Grasses in the Sand, Gulf of Mexico (Oil on linen, 12 x 12)
Those of you familiar with my work will know how much I love painting the sea and the rugged coastlines of Scotland, Cornwall and Northern Ireland. There’s something very exciting about the wildness of the wind and sea, and about land that has been weathered and buffeted by the elements.
These
landscapes have a real energy and timelessness about them, a beauty and a wild
intensity. So in this show there are
once again plenty of paintings of these familiar places, along with the
peaceful, broad expanses of beaches around the east coast at North
Berwick, and the deserted white and pink sands of Morar.
Whilst
I enjoy the continuity and familiarity of going back to the same places year
after year, I also look wherever I can for new ideas. I like my shows to read like a story, to have
something a little bit unexpected, to be full of surprising contrasts.
So
this year I have also explored the landscapes in cities. I wanted to contrast the ordered, controlled
landscapes within the heart of urban areas against the wild, untamed scenery
from the very edges of the country.
To
that end, I have visited many parks and gardens in a number of cities,
exploring the shapes and patterns of man-made landscapes. I took my cameras to locations such as Kew Gardens,
Hyde Park, Green Park and Hampstead Heath, experiencing
the parks at different times of year, especially as the leaves turned towards
autumn.
Cherry Trees, Kew Gardens (Oil on linen, 12 x 12)
I also made visits to the
glasshouses at both Kew and Edinburgh to study the waterlilies. Waterlilies
are a theme that I explored many years ago, and it’s a pleasure to return to them
afresh. Here I can juxtapose the calm
and intimate close-up experience of their beautiful, logical patterns, with the
powerful, exciting, energetically abstract shapes of waves on the shore, or the
wide, open expanses of empty beaches or huge skies.
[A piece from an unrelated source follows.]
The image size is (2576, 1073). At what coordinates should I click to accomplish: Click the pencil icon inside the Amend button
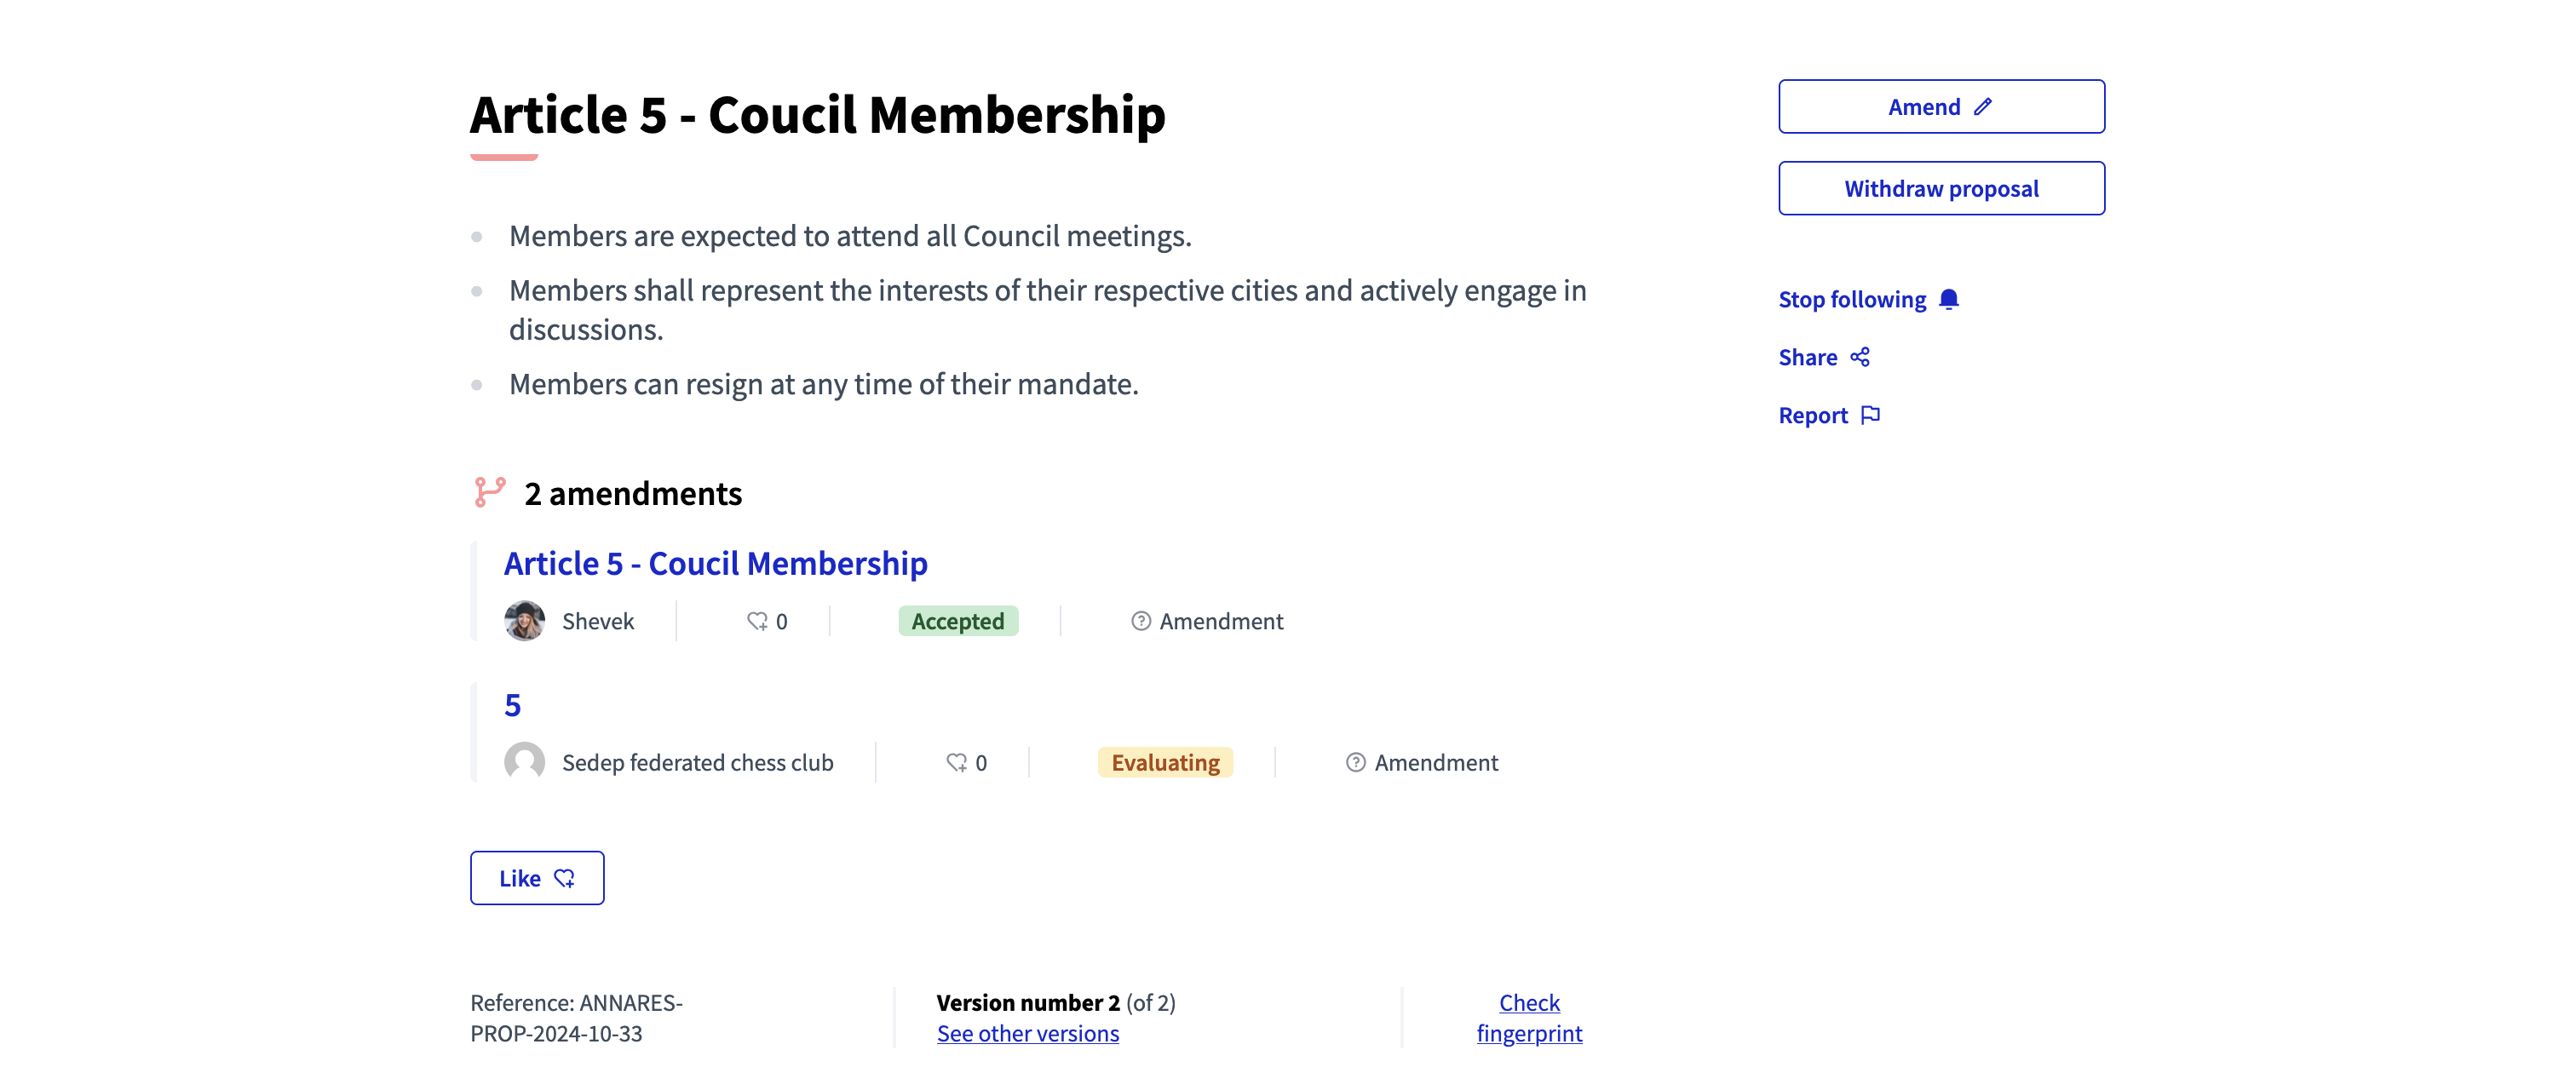coord(1984,105)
Pink Waterlilies in Sunlight, Kew (Oil on linen, 26 x 32)
A good exhibition should take you on a journey, tell you a story. My show is therefore the story of a year of travel, of observing, recording, note-taking, and remembering, and it is also a story about what it is to be a Scottish painter.
Do hope you can come to the gallery and see the show! The exhibition runs until 9th March.